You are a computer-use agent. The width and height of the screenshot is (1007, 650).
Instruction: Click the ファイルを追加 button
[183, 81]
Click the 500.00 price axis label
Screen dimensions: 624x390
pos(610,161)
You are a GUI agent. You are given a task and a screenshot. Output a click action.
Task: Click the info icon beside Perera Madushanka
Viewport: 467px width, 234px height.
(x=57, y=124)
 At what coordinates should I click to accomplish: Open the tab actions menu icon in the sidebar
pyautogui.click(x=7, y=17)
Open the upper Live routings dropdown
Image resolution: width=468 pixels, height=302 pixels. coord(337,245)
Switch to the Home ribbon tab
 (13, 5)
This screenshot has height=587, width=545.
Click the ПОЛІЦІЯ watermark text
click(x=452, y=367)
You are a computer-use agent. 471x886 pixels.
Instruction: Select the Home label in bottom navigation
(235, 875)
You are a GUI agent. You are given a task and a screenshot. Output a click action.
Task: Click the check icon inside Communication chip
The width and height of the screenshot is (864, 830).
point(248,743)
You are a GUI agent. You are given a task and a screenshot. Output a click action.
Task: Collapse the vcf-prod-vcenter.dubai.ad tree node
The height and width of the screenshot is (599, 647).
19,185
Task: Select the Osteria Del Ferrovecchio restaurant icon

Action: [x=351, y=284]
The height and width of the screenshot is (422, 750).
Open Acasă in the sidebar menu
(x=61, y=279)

### Required action
Repeat every record exactly as written, please.

### Answer for the task
You are a computer-use agent. The width and height of the screenshot is (1007, 650).
Instruction: Click the ファイルを追加 button
[183, 81]
Click the 500.00 price axis label
Screen dimensions: 624x390
pos(610,161)
You are a GUI agent. You are given a task and a screenshot. Output a click action.
Task: Click the info icon beside Perera Madushanka
Viewport: 467px width, 234px height.
(x=57, y=124)
 At what coordinates should I click to accomplish: Open the tab actions menu icon in the sidebar
pyautogui.click(x=7, y=17)
Open the upper Live routings dropdown
Image resolution: width=468 pixels, height=302 pixels. coord(337,245)
Switch to the Home ribbon tab
 (13, 5)
This screenshot has height=587, width=545.
Click the ПОЛІЦІЯ watermark text
click(x=452, y=367)
You are a computer-use agent. 471x886 pixels.
Instruction: Select the Home label in bottom navigation
(235, 875)
You are a GUI agent. You are given a task and a screenshot. Output a click action.
Task: Click the check icon inside Communication chip
The width and height of the screenshot is (864, 830).
point(248,743)
You are a GUI agent. You are given a task and a screenshot. Output a click action.
Task: Collapse the vcf-prod-vcenter.dubai.ad tree node
The height and width of the screenshot is (599, 647).
19,185
Task: Select the Osteria Del Ferrovecchio restaurant icon

Action: [x=351, y=284]
The height and width of the screenshot is (422, 750).
Open Acasă in the sidebar menu
(x=61, y=279)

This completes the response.